[Information given]
______

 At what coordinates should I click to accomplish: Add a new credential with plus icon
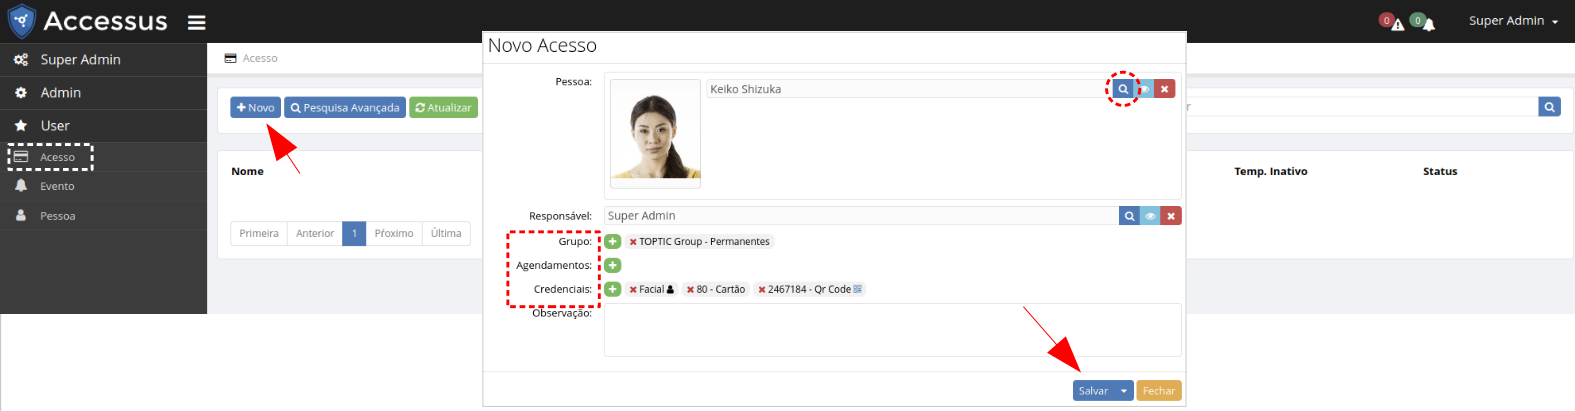click(612, 290)
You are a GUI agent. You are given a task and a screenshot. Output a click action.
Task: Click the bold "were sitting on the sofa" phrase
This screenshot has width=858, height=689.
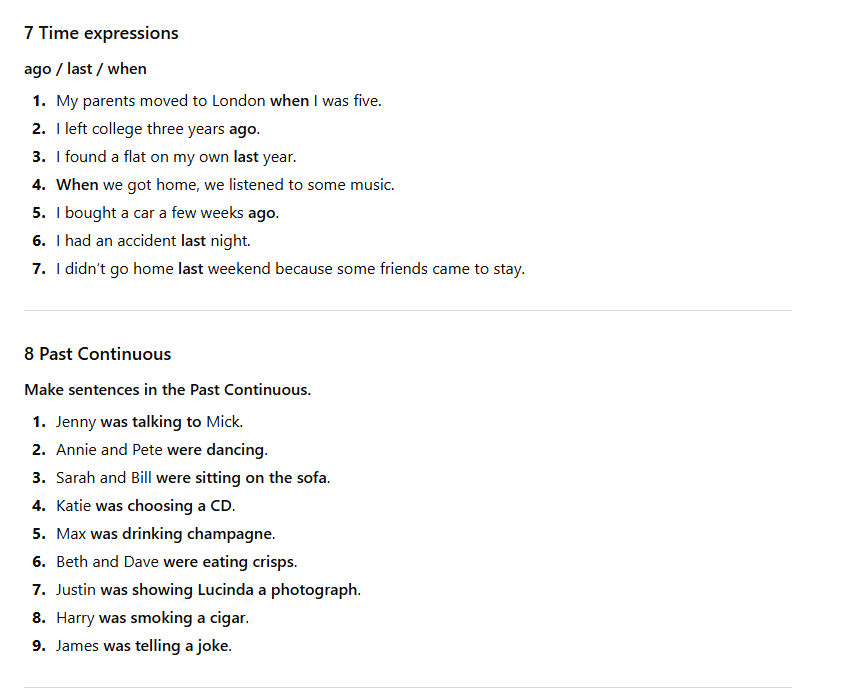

______

Edit the entries from the line containing "You are a GUI" through the end of the entries, both ends included, so that "GUI agent" becomes "web agent" and nothing else changes. Give back the edited lines without the pictures.

You are a web agent. You are given a task and a screenshot. Output a click action.
Task: Click the bold "were sitting on the sofa" phrase
This screenshot has width=858, height=689.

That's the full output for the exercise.